Rewrite the lines below with "Weekly" changed to "Monthly" and everything else left as it is. Omit the pictures from your answer.
#### Exercise input
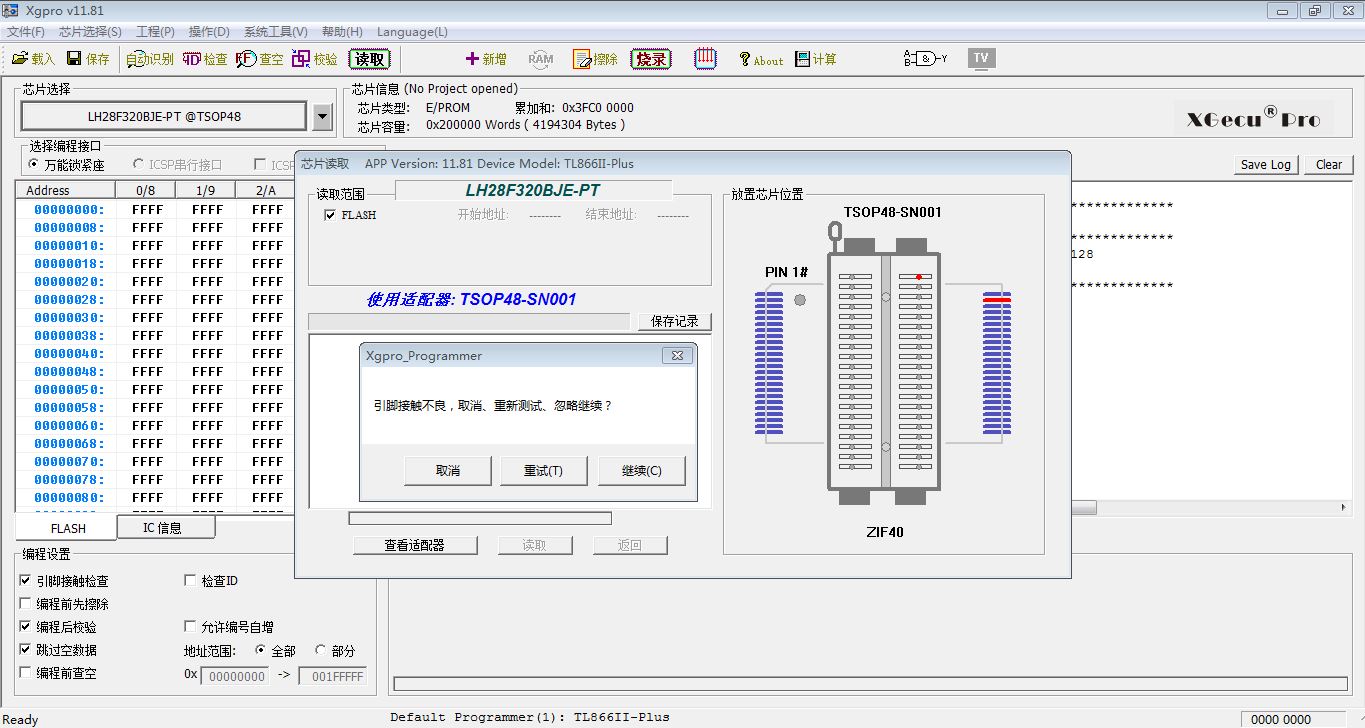Uncheck the FLASH checkbox in read range

coord(330,215)
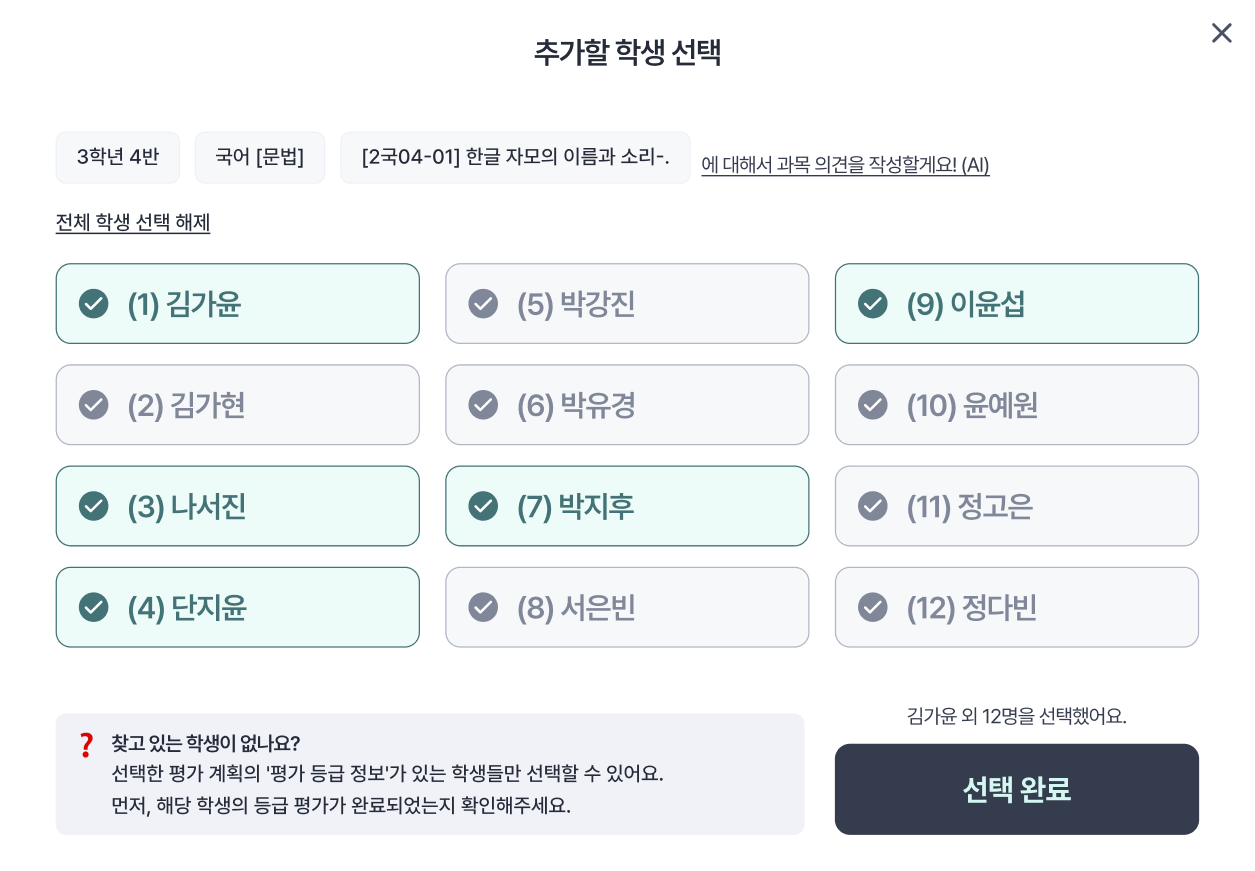This screenshot has width=1255, height=871.
Task: Click 전체 학생 선택 해제 link
Action: pyautogui.click(x=133, y=222)
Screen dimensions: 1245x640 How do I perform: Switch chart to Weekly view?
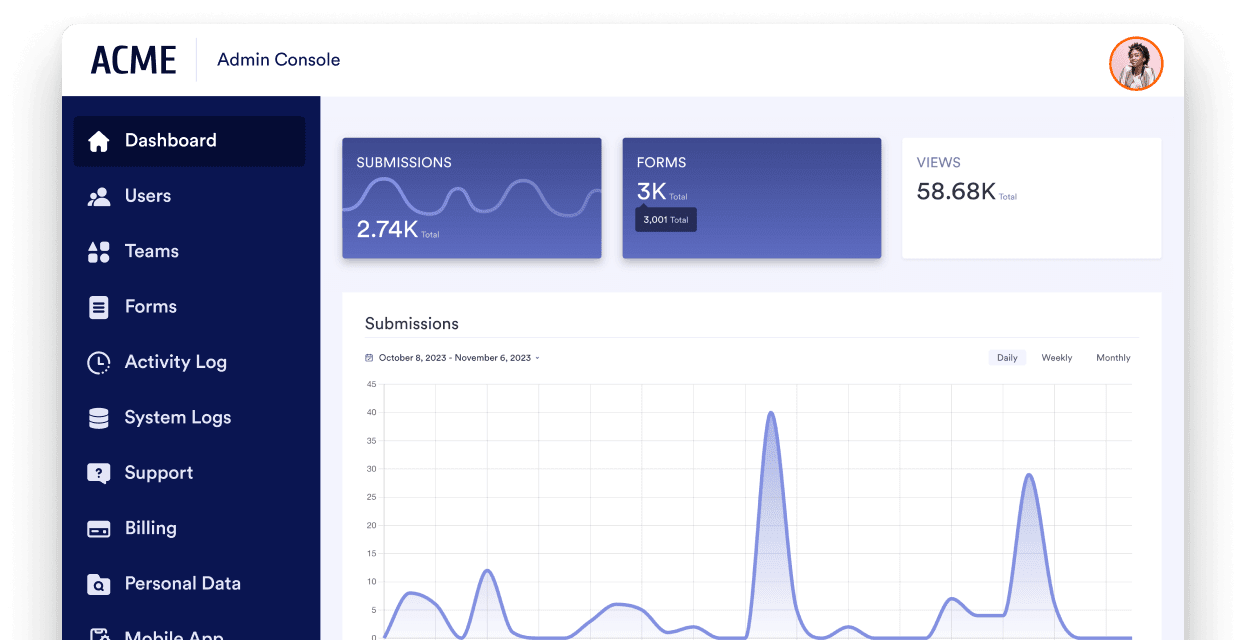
########
#### Reply to the exercise
Uncheck the FLASH checkbox in read range

coord(330,215)
This screenshot has width=1255, height=871.
Task: Click 전체 학생 선택 해제 link
Action: pyautogui.click(x=133, y=222)
Screen dimensions: 1245x640 How do I perform: Switch chart to Monthly view?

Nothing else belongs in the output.